令和3年度賃貸不動産経営管理士試験問題 問21
【問 21】 賃料増減請求に関する次の記述のうち、適切なものの組合せはどれか。
- ア 賃料増減請求は、請求権を行使した時ではなく、客観的に賃料が不相当となった時に遡って効力を生ずる。
- イ 賃料改定を協議により行うとする特約が定められている場合であっても、賃料増減請求を行うことができる。
- ウ 借主が賃料減額請求を行ったが、協議が調わない場合、減額を正当とする裁判が確定するまでの間、借主は減額された賃料を支払えば足り、貸主は従前の賃料を請求することができない。

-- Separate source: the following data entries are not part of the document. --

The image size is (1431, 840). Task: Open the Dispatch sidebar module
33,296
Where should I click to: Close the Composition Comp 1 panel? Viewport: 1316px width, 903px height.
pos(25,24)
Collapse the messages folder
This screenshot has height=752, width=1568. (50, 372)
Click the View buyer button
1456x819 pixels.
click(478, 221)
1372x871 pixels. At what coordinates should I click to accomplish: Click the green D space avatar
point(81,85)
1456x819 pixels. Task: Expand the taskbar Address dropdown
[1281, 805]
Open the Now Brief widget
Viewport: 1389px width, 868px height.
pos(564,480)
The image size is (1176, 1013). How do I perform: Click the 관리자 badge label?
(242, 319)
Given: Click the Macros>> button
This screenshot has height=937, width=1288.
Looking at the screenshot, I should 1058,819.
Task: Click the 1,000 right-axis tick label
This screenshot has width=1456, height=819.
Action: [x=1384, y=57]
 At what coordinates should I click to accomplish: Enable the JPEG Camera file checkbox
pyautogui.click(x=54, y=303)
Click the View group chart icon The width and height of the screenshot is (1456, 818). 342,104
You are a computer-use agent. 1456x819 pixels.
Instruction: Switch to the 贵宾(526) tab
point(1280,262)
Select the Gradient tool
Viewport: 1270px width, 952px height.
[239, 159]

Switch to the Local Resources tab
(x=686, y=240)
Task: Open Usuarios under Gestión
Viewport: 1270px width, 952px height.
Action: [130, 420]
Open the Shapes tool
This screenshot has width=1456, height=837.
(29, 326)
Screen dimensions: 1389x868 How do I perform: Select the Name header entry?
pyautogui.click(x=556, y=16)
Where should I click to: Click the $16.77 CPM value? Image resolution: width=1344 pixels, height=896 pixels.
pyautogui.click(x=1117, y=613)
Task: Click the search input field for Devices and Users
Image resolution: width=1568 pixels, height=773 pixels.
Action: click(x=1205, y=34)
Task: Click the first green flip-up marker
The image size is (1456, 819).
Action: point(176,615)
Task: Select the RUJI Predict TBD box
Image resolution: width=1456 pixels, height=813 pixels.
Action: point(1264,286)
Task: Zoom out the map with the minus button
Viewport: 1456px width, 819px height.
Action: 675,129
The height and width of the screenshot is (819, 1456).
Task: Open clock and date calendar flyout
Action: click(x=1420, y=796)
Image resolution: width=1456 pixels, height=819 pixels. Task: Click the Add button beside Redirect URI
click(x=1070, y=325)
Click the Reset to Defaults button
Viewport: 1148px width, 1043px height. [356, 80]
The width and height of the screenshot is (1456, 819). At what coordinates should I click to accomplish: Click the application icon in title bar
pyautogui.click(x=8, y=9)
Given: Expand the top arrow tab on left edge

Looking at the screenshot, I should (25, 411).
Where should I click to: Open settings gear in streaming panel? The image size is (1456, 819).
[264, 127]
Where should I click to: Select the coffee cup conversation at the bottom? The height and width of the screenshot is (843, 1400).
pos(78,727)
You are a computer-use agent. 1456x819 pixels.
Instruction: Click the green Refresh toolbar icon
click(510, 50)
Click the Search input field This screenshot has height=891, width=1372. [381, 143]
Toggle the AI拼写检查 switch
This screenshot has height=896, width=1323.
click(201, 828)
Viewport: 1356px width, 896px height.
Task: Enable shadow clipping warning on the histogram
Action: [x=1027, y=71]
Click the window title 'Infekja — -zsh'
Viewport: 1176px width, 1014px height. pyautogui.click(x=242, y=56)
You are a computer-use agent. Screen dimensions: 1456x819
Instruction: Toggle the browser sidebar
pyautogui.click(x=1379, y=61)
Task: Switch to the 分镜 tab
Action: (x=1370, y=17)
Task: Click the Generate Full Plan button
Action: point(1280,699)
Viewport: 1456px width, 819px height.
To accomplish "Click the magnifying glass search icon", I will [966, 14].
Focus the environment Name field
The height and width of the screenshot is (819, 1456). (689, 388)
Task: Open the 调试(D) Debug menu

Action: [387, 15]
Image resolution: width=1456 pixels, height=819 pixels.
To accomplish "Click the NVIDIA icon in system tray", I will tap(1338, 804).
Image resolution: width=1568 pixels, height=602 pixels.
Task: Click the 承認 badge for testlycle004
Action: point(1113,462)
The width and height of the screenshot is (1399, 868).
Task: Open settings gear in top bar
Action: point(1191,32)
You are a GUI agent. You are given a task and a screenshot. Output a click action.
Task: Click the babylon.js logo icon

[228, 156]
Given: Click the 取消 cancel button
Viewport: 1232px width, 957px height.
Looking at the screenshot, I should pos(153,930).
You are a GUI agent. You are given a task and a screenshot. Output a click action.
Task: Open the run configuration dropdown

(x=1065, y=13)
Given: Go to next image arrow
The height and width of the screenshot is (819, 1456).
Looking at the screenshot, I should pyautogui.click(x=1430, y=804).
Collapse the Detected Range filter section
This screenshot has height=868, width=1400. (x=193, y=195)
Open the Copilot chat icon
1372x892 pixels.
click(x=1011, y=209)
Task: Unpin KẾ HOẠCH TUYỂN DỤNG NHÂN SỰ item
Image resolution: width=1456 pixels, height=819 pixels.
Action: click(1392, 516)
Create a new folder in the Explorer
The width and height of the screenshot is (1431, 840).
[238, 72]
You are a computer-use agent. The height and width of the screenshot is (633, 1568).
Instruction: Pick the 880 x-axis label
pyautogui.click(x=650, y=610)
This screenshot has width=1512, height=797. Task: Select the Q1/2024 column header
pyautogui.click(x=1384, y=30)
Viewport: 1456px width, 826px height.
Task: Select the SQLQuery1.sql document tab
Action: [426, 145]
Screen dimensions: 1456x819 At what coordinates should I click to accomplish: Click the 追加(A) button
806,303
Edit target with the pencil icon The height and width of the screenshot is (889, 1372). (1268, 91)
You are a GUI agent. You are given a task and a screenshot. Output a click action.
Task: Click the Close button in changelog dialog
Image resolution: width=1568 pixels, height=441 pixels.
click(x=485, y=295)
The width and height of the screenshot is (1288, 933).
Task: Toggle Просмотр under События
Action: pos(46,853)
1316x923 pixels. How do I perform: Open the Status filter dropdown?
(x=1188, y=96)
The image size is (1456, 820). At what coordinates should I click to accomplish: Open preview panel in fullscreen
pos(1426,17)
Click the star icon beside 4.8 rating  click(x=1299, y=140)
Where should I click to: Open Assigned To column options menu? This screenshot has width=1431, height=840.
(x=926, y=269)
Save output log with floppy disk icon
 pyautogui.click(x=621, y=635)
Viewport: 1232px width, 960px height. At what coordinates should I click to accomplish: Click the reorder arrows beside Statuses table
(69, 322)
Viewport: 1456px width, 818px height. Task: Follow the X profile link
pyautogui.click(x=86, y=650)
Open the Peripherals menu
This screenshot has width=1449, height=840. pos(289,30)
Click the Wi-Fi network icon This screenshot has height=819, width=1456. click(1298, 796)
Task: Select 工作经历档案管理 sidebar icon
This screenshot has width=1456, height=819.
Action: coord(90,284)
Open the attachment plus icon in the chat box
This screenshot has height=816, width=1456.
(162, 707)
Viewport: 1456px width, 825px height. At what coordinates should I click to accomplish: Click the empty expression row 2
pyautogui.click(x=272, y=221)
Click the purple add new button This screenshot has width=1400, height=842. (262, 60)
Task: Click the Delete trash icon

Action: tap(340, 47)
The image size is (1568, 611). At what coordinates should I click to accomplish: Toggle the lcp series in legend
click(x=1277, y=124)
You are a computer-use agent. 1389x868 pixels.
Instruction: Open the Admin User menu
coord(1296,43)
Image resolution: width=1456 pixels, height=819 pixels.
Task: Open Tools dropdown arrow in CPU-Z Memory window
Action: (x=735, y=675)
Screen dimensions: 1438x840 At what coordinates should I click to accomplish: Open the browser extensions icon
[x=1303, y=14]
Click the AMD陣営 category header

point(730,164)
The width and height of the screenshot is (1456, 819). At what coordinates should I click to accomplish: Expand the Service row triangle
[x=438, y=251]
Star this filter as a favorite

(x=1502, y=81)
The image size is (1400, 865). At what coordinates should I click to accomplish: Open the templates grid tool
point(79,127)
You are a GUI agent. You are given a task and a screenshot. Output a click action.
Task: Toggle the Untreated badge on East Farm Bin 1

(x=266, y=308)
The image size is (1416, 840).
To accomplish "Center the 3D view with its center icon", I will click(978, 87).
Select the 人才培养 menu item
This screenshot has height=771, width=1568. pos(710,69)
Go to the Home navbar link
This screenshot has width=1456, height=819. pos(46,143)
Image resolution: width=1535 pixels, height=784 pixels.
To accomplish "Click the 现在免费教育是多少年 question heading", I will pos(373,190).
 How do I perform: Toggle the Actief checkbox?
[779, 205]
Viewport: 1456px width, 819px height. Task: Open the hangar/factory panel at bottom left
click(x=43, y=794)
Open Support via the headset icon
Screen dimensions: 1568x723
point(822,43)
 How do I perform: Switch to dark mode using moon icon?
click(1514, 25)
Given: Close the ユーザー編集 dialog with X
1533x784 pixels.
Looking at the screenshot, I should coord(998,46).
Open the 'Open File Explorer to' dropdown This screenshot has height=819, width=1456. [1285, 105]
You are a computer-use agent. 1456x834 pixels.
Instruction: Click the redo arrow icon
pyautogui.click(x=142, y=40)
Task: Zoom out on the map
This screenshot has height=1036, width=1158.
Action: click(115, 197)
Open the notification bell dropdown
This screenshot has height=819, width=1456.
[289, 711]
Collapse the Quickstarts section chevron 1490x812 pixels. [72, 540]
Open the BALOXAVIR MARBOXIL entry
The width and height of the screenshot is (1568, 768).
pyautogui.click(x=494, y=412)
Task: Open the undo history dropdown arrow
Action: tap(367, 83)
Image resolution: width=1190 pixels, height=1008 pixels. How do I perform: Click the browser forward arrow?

- エ 賃料改定については、合意が成立しなければ、訴訟によって裁判所の判断を求めることになるが、原則として、訴訟提起の前に調停を申し立てなければならない。
- ア、イ
- ア、ウ
- イ、エ
- ウ、エ

令和3年度賃貸不動産経営管理士試験問題 問21の解説
ア 賃料増減請求は、請求権を行使した時ではなく、客観的に賃料が不相当となった時に遡って効力を生ずる。
賃料増減請求は、未来に向かって効力を発生します。
貸主と借主が合意して、賃料が下がっても合意した時以降の賃料が下がるだけです。今まで支払った賃料を返してくれということは言えません。
その為、選択肢アは、誤っています。
選択肢アが入っている①と②の組み合わせは、正解ではありません。残りは、③と④のみになりますが、両方の選択肢にエが入っていますので、エは正しい選択肢になります。
イ 賃料改定を協議により行うとする特約が定められている場合であっても、賃料増減請求を行うことができる。
賃料改定を協議により行うとする特約が定められている場合であっても、賃料増減請求を行うことはできます。
賃料増減請求(賃料を下げてくださいと言うこと)を行うことは、自由です。
その為、選択肢イは、正しいです。
ウ 借主が賃料減額請求を行ったが、協議が調わない場合、減額を正当とする裁判が確定するまでの間、借主は減額された賃料を支払えば足り、貸主は従前の賃料を請求することができない。
借主が賃料減額請求を行ったが、協議が調わない場合、裁判をすることはあります。
しかし、減額を正当とする裁判が確定するまでの間は、従前の賃料を借主は支払わなければいけません。
減額を正当とする裁判が確定した場合、その間に余分に支払っていた賃料は貸主に返還請求する事になります。
借主は減額された賃料を支払えば足りる訳ではありません。
その為、選択肢ウは誤っています。
エ 賃料改定については、合意が成立しなければ、訴訟によって裁判所の判断を求めることになるが、原則として、訴訟提起の前に調停を申し立てなければならない。
そのままです。
詳しい内容は、覚えていませんが、問題文より選択肢エは正しいです。

全ての選択肢を理解ないとできないような組合せ問題ですが、1つでも確実に分かるものがあれば、選択肢を2つに減らすことができるのでそんなに難しくはないです。